The `jumps` package implements the method described in the forthcoming *Economic Modelling* article "A Hodrick-Prescott filter with automatically selected breaks". The terms *jumps* and *breaks* are used interchangeably in the package documentation. Indeed, in the initial version of the article, we used the term jumps, and one of the referees suggested that this term is generally devoted to the jump processes used in mathematical finance, while *breaks* is generally used in econometrics. We agreed with the referee and decided to use the term breaks in the article's final version. However, we decided to keep the term *jumps* in the package name and in the function names because we had already written most of it.

We introduced an innovation to the well-known Hodrick-Prescott filter (HPF) that allows for a small number of discontinuities in the otherwise smooth filter. The number, positions and magnitudes of these discontinuities, which we name *breaks* or *jumps*, are automatically estimated from the data. The method is based on the minimization of the sum of squared residuals of the HPF subject to a penalty on the number of breaks. The penalty is chosen by the user and can be set to zero, in which case the method reduces to the standard HPF. The technique is implemented in the `hpj` function, which is the main function of the package. The function `hpj` is a wrapper for other functions that implement various variations of the technique.

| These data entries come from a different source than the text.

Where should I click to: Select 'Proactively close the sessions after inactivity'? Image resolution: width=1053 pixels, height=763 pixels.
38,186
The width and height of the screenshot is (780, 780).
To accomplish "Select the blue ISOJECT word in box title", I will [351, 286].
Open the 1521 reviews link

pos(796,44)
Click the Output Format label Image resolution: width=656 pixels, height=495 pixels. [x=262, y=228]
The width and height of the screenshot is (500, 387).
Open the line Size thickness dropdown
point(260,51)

For efficiency, the package's computational engine is written in C++ through the Rcpp package. The engine implements the Kalman filter and smoother for the state-space form underlying the HPF. All formulae can be found in the article and in the vignette titled *Formulae*.

Users needing higher control over the estimation process can use the functions with names `hpfj*` and `auto_hpfj*`. However, the wrapper function `hpj` makes the process simpler and more stable. Indeed, good starting values are essential since the technique is based on a complex numerical optimisation. Inside the `hpj` function, we linearly transform the time series so that the starting values in the `hpfj*` functions are expected to work fine, and then we apply the anti-transform to all the results so that they refer to the original time series. The functions `hpfj*` and `auto_hpfj*` allow full control over the starting values and penalties.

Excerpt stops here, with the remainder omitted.